◆ RECORDS TO PROCESS
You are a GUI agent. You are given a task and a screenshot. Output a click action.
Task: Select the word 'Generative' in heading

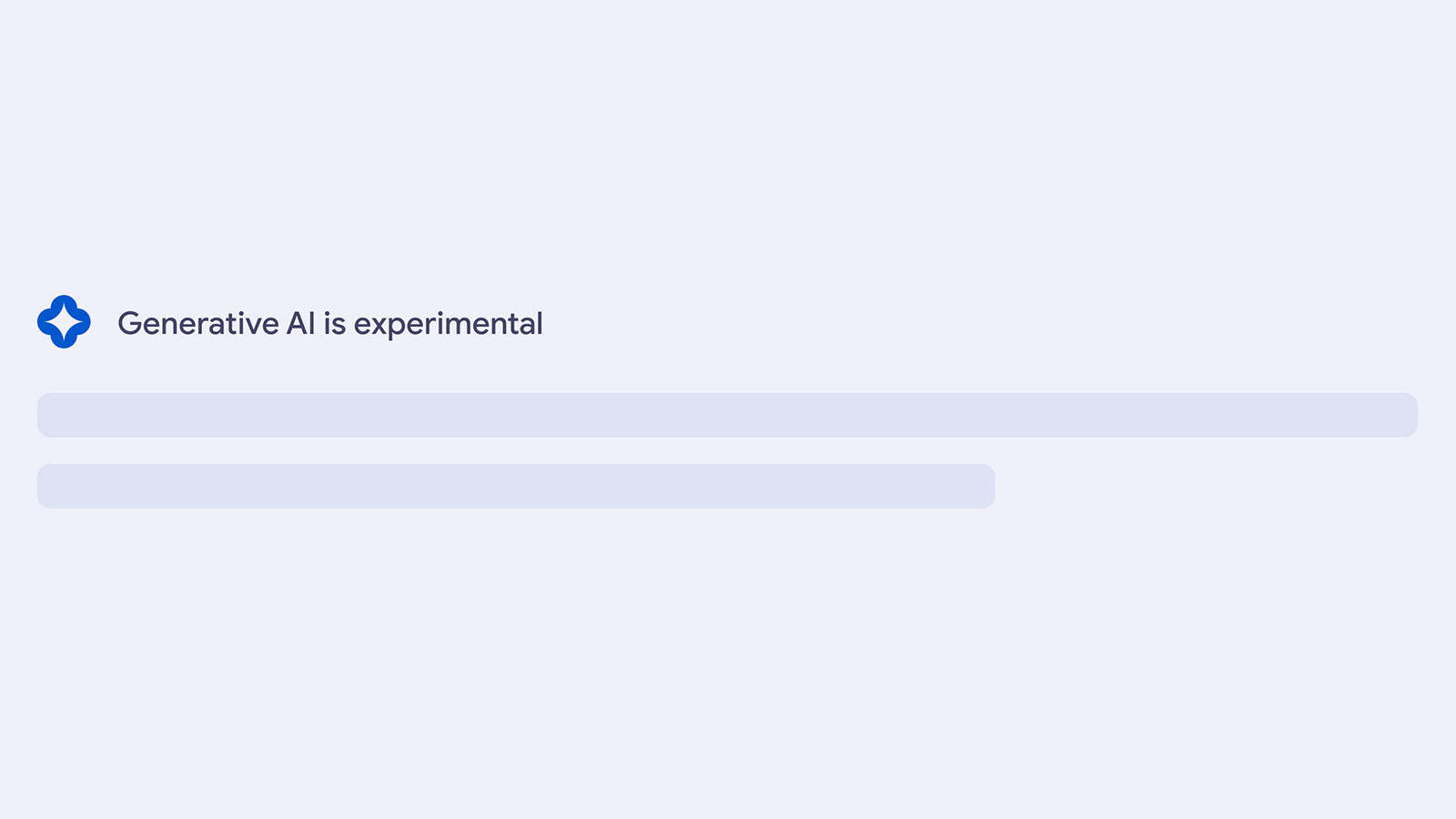[x=198, y=323]
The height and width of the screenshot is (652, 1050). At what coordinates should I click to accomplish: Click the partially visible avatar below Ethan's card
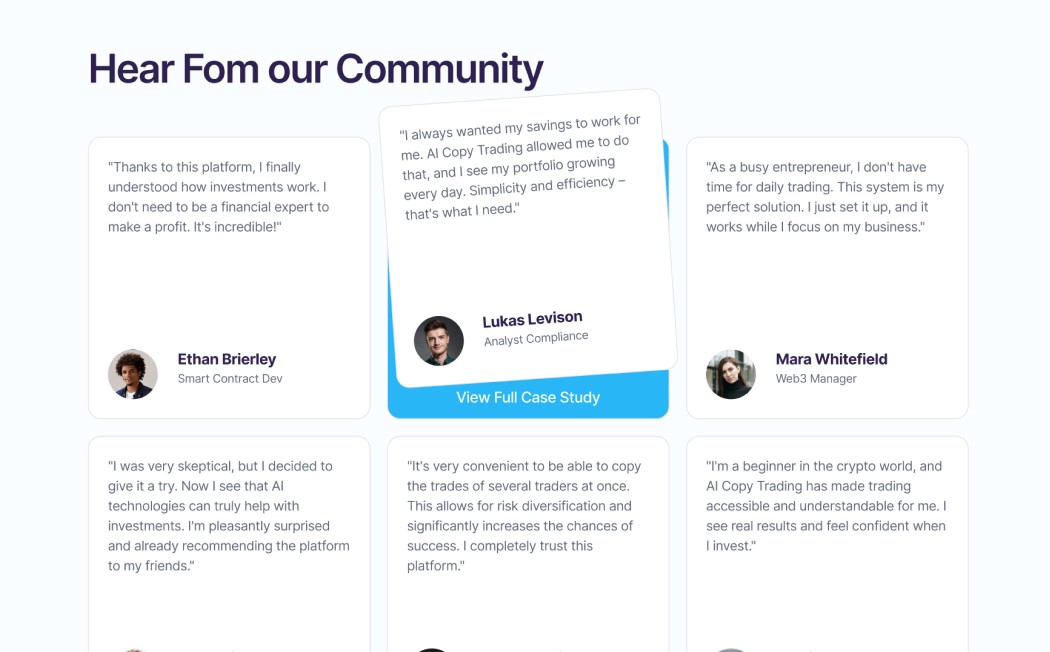tap(133, 648)
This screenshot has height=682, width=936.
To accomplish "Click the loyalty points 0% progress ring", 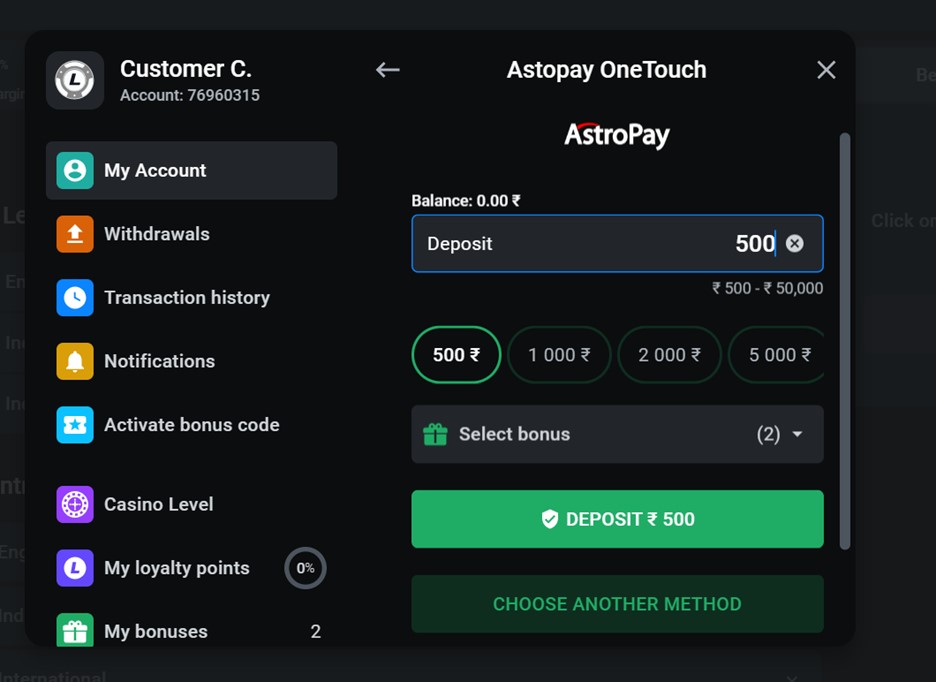I will pyautogui.click(x=305, y=568).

◆ GIVEN EXERCISE
Substitute "image" for "screenshot" in the rows from the start through the line containing "tap(133, 648)", inclusive, and give those lines back with nothing else changed. Omit the pictures.

◆ SOLUTION TO THE EXERCISE
You are a GUI agent. You are given a task and a image. Output a click action.
Task: Select the word 'Generative' in heading

[x=198, y=323]
The height and width of the image is (652, 1050). At what coordinates should I click to accomplish: Click the partially visible avatar below Ethan's card
tap(133, 648)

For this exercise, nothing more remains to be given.